DATA SCIENCE VS. DATA MINING
Data mining is the exploratory examination of existing data for new patterns using statistical and machine learning methods. Data science is more comprehensive than data mining in both processes (use case definition, data acquisition, etc.) and methodology.
DATA SCIENCE VS. ARTIFICIAL INTELLIGENCE (AI) / ARTIFICIAL INTELLIGENCE (AI)
Artificial intelligence refers to the simulation of intelligent behavior using algorithms. Data science makes effective use of this idea by using machine learning methods or other algorithms.
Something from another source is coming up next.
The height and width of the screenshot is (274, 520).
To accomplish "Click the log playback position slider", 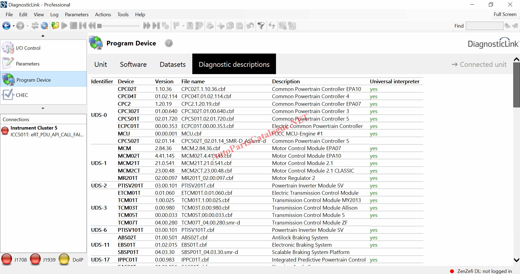I will click(119, 26).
However, AI and data science are not the same. Data science describes a process that goes far beyond algorithms (use cases, data acquisition, etc.), while AI as a topic is not fully represented by data science.
DATA SCIENCE VS. MACHINE LEARNING (ML) / MACHINE LEARNING
As shown in the data science process, machine learning is just one of many methods or technology to analyze data. Therefore, machine learning is a tool in the analysis step and certainly one of the figureheads of data science, but not equivalent.
DATA SCIENCE VS. DATA ANALYTICS
Data analysis describes a structured procedure for evaluating recorded and organized data for precise requirements (e.g., KPIs). On the other hand, data science encompasses a more fantastic range of technologies, data types, evaluation approaches, and purposes.
For details on the difference between data science and data analytics, visit our article “Data Scientist vs. Data Analyst: What’s the Difference?”.
DATA SCIENCE VS. ADVANCED ANALYTICS
Advanced Analytics refers to the methodology used in data science, so the correct comparison should be “Analytics vs. Advanced Analytics.”
The difference here is that analytics mainly analyzes descriptively (“What happened?”) Or partly diagnostically (“Why did something happen?”), While advanced analytics using machine learning and cognitive computing also analyzes predictively (“What will happen?”) or prescriptively (“How to react?”).
DATA SCIENCE VS. DATA ENGINEERING
As mentioned in the process, data engineering is the acquisition, connection of data, setting up and maintaining database systems, and setting up cloud services.
All of these things fall into the data science process in the phase preparatory to analysis. If companies only have data science as generalists, data engineering often falls into their area of responsibility. However, it is more optimal if the company has its data engineers who take care of this aspect.